**Work required**: Reproduce verbatim the lines of the records that run from the line containing "Image resolution: width=990, height=1622." to the line containing "Podcast (662, 1089)", with both of those lines included.

((

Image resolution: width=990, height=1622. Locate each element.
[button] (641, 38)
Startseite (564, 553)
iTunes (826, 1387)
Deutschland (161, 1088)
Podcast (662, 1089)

))
((

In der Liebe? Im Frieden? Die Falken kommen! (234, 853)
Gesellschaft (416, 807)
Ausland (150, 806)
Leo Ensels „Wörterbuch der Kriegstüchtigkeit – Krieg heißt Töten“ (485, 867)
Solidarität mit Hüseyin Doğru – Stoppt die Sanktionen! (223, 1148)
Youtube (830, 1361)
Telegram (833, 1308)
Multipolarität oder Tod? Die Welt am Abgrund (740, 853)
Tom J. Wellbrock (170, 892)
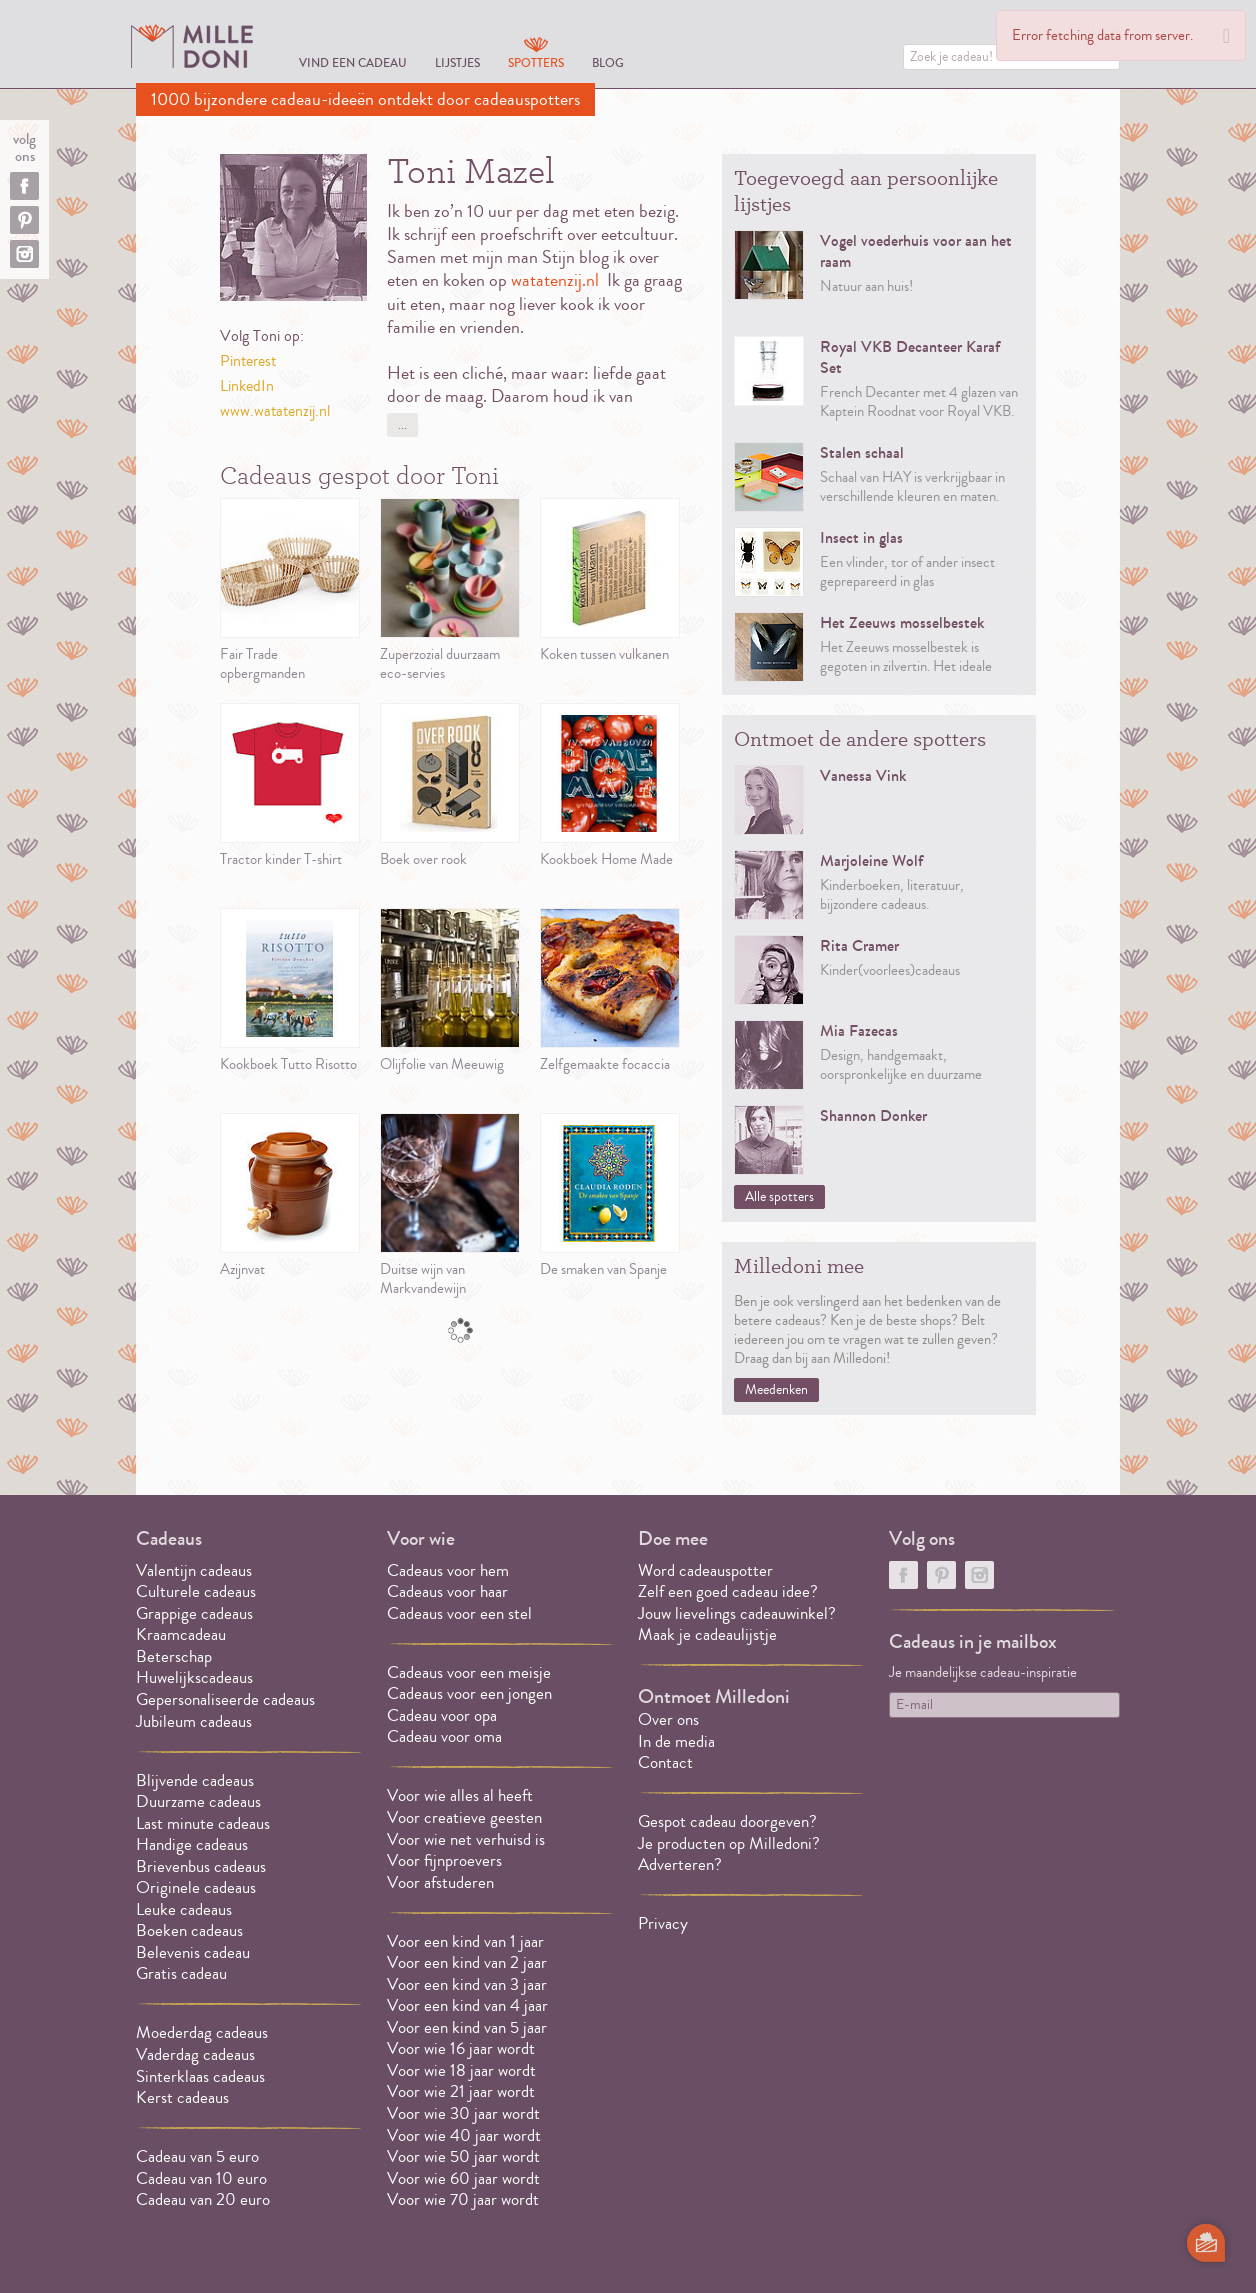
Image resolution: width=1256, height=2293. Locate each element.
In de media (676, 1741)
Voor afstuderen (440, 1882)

))

**Problem solution**:
Image resolution: width=990, height=1622. Locate each element.
[button] (641, 38)
Startseite (564, 553)
iTunes (826, 1387)
Deutschland (161, 1088)
Podcast (662, 1089)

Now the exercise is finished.